The message from the coach is the same to all the players.


“Just be yourself, trust the team, trust each other, stay together as a group,” Vanney urged. “When we defend, defend together. When we get the ball, move quickly, get it off our foot, get it to our teammate when they need it. And be yourself.”

“There's no need to try to do more because it's a playoff game. It's still a soccer game. We still win it the same way and you still have to read the game to make the right decisions and pick the right solution and be aware of your surroundings,” he continued. “There's nothing different about these games. I don't want anybody to be different. I just think that our engagement level has to be high.”

“We have to give the proper respect to every play and take nothing for granted,” Vanney stressed. “That's the difference sometimes in these one-off games: it can be one silly play or one great play that can be the difference between moving on and not. And so take every situation with the greatest of focus and concentration and attention to detail. That's it, just lock in, engage, and be themselves, and give the game what it needs.”

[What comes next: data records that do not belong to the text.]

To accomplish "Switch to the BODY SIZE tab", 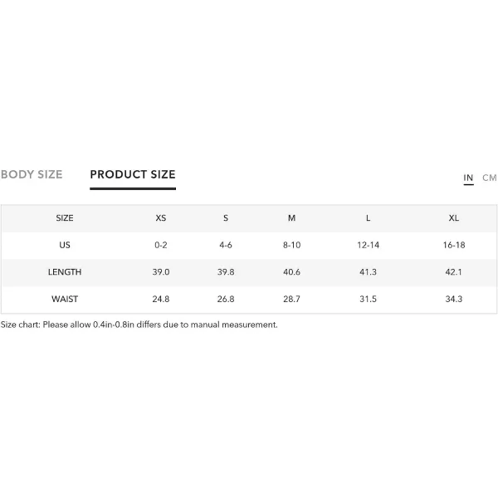I will coord(32,174).
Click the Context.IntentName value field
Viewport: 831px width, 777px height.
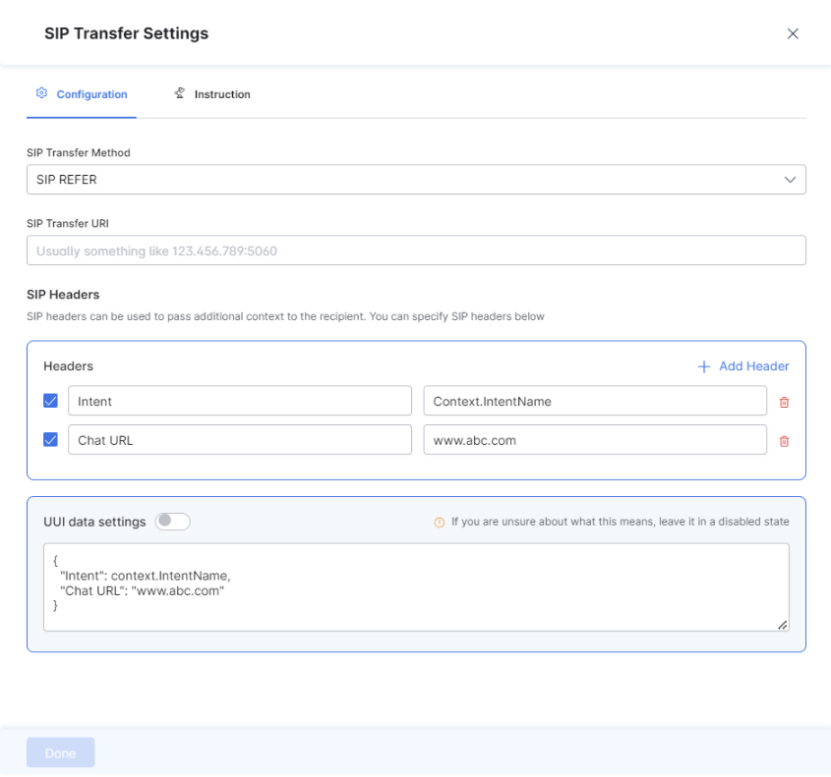pos(595,401)
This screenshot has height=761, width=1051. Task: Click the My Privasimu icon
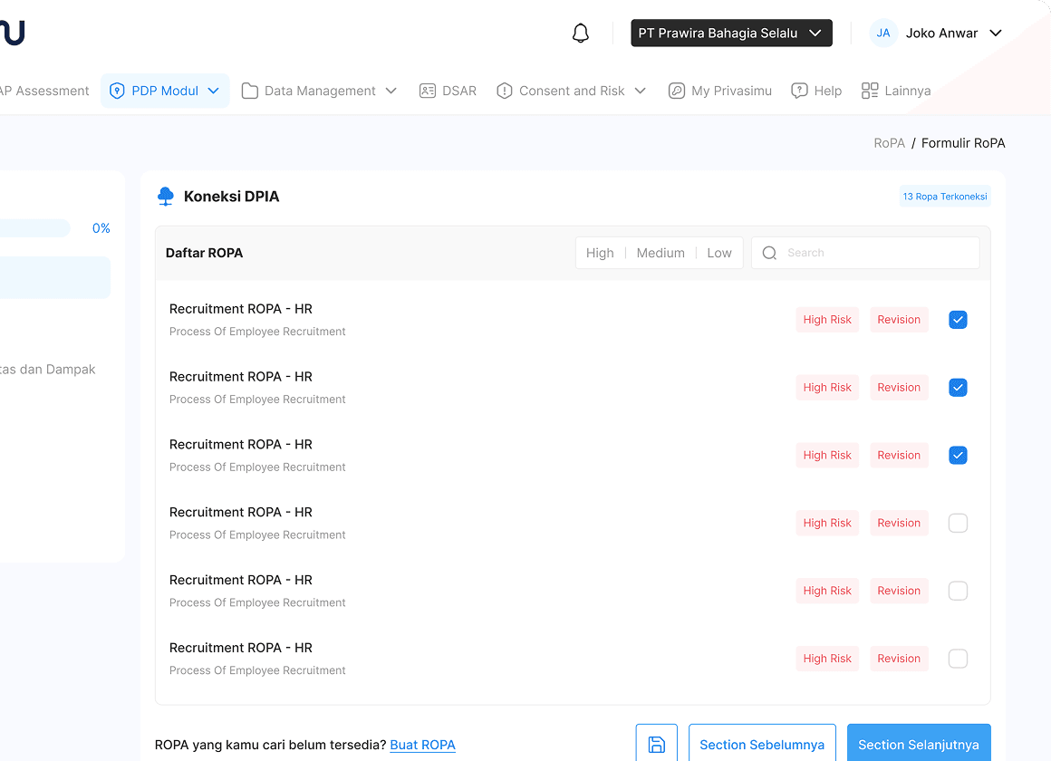click(677, 91)
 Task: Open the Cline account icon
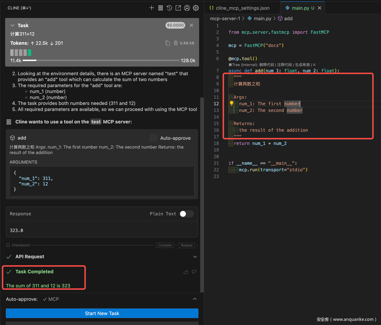pyautogui.click(x=187, y=8)
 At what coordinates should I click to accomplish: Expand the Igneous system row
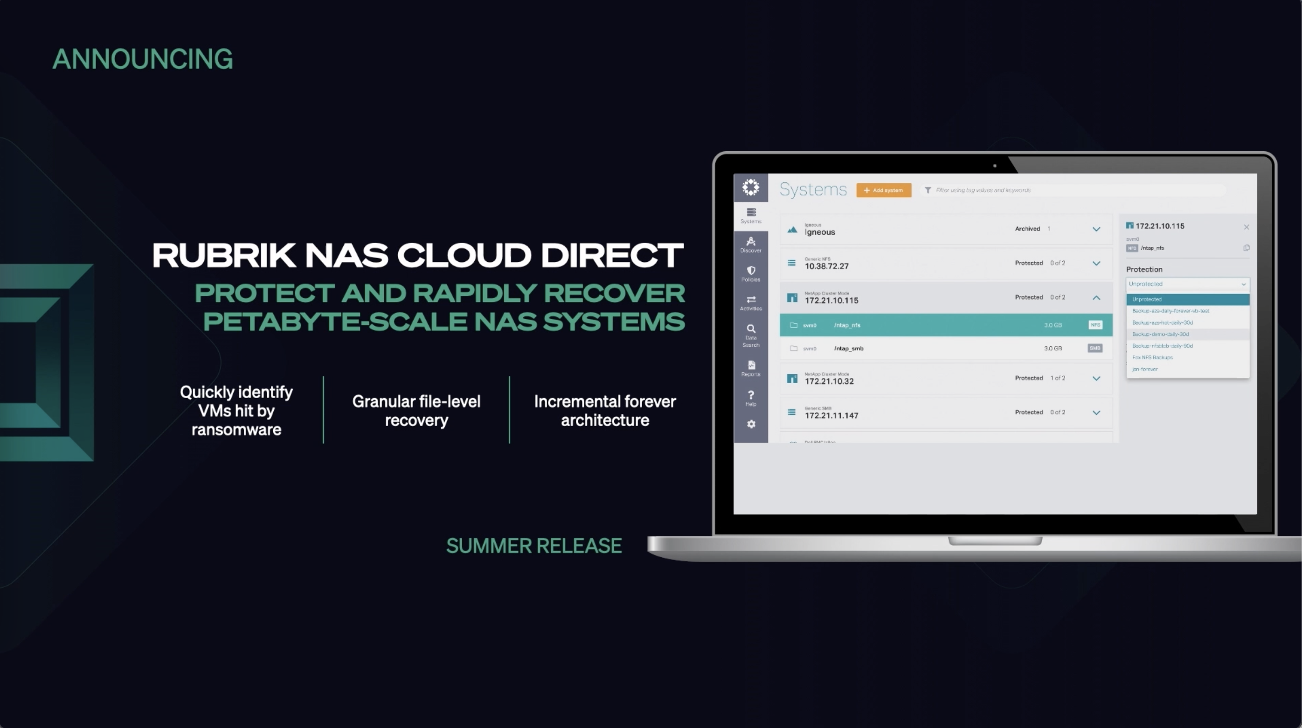point(1096,229)
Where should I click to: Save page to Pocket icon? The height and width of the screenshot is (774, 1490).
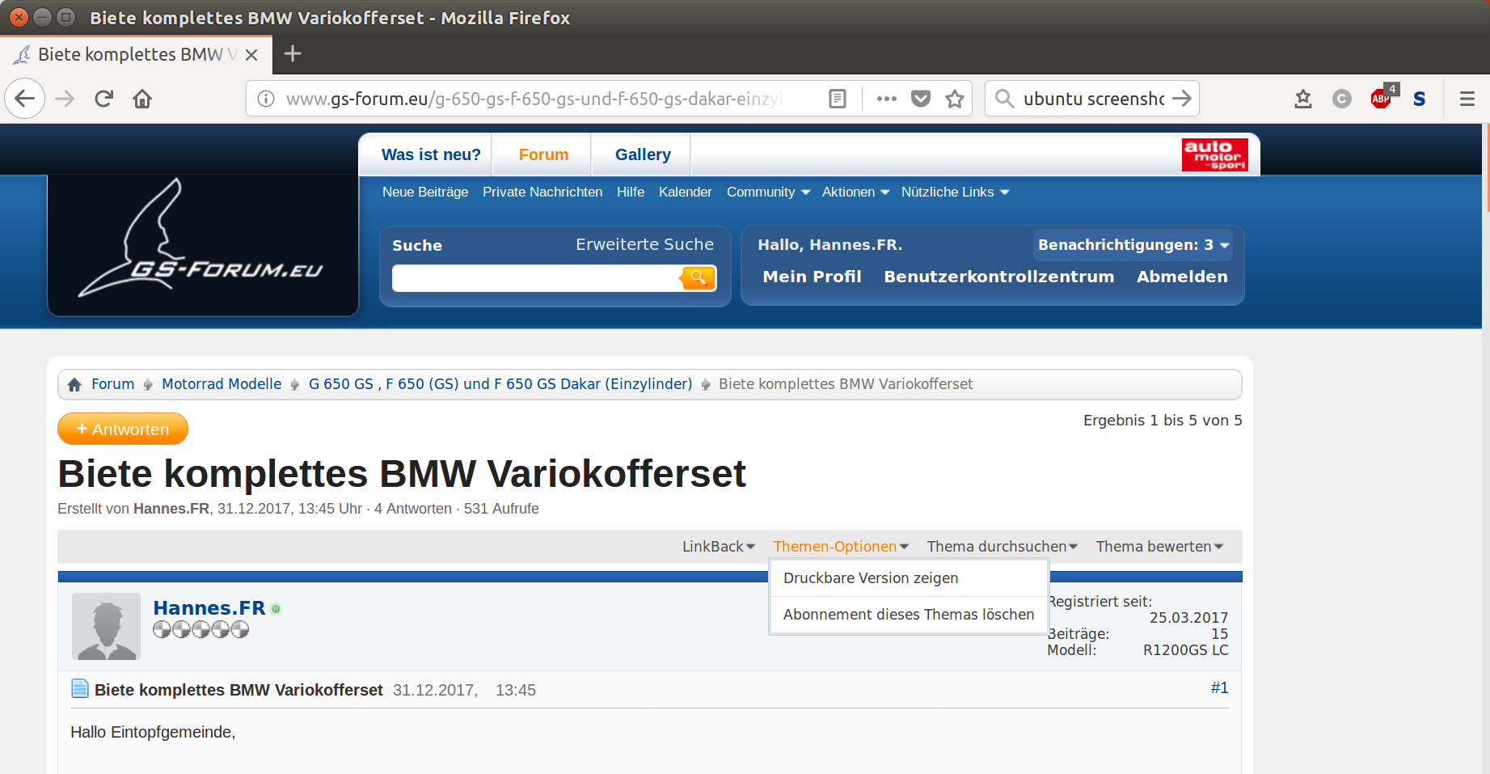click(x=920, y=99)
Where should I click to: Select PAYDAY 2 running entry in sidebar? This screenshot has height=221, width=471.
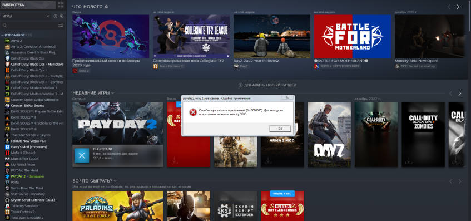[33, 176]
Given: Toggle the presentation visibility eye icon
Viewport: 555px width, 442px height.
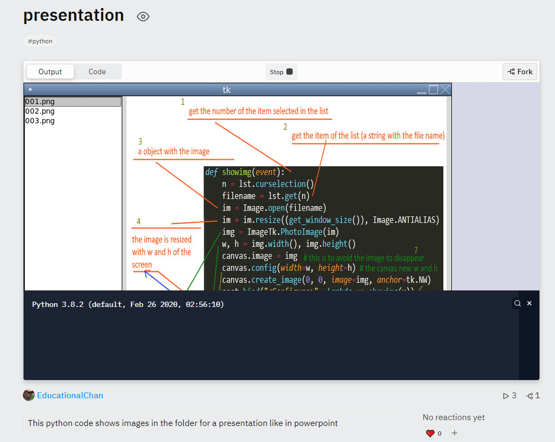Looking at the screenshot, I should tap(143, 17).
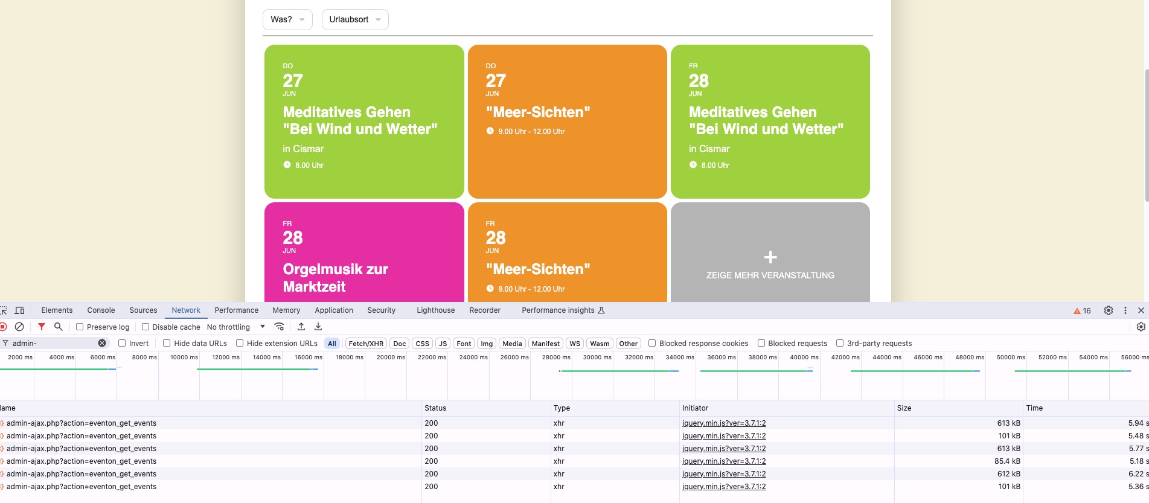
Task: Open DevTools three-dot customize menu
Action: [x=1125, y=310]
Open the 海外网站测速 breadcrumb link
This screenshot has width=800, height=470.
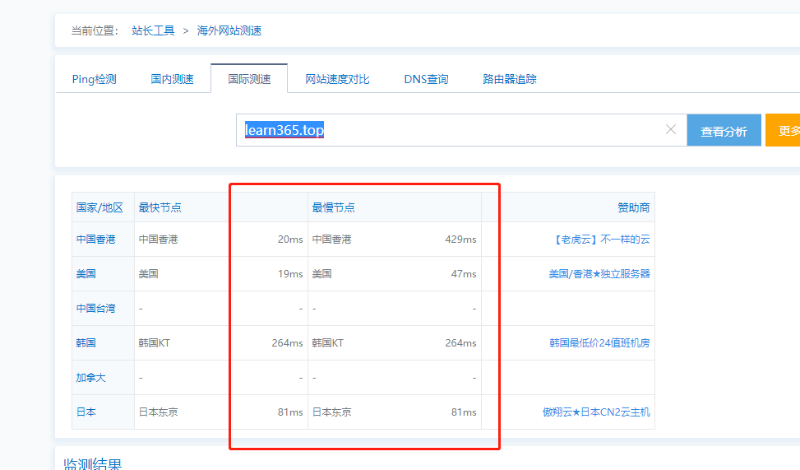click(x=229, y=30)
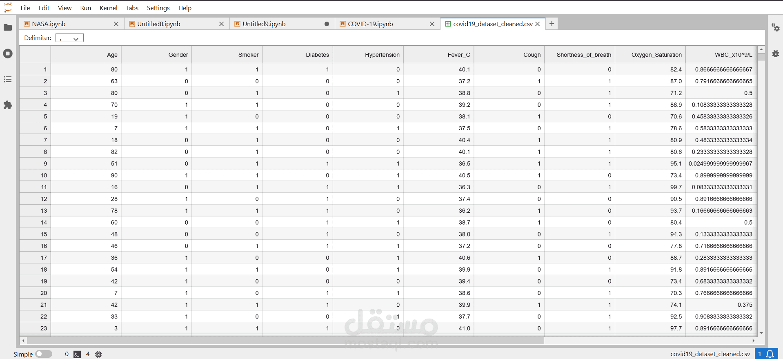Screen dimensions: 783x359
Task: Switch to the NASA.ipynb tab
Action: (49, 24)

A season unlike any other comes down to something more familiar.

“It's 90 minutes,” summed up Bradley. “You saw it last year and you've seen it again through the first few games this year, where no one holds anything back.”

“It doesn't matter whether you are playing at home or away – even more so now with stadiums that are either empty or only a few fans. It doesn't matter. Recent form, all this stuff, none of it matters, right. It's 90 minutes and two teams that are playing for their season,” he continued. “I don't think it can surprise anybody that you see games that are, in moments, crazy and chaotic and you have teams that, when they go down, they throw caution to the wind and are just ready to go for it because why wouldn't you?”

“All you've got is 90 minutes and that's that. It can make for some entertaining games,” Bradley closed. “The big takeaway for me is that regardless of anything, whether you score first, concede first, regardless of who you're playing, where you're playing, you better have a group that's ready to play from the first second until the very last one because a lot of these games certainly don't follow any script, that's for sure.”